### Work to do
Count the lines in the data below that contain the string "action", and reply with the number alone.

### Dataset entries
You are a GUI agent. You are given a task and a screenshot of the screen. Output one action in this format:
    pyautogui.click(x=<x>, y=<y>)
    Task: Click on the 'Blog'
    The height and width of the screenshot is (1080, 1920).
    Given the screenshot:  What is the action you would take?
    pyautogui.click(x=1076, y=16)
...
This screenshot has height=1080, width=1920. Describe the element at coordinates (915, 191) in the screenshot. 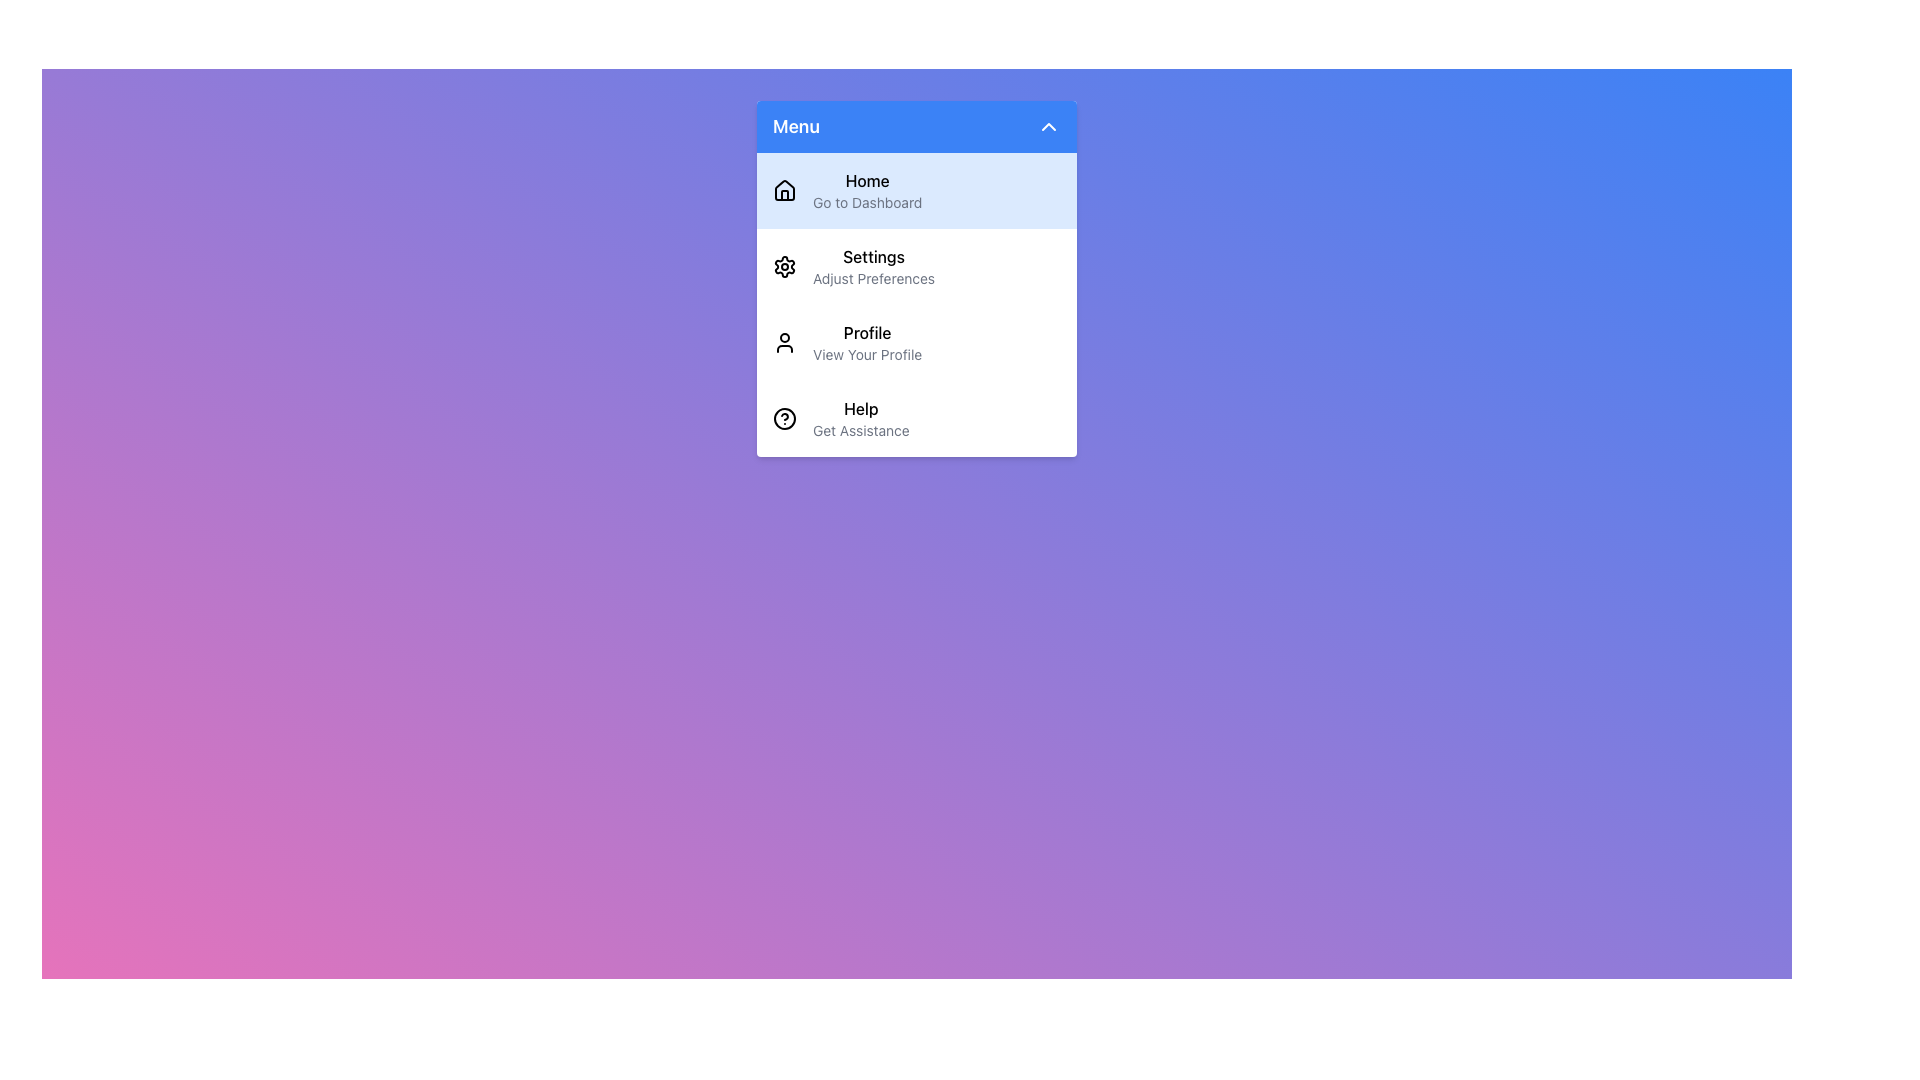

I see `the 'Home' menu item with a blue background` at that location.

### Solution for this task
2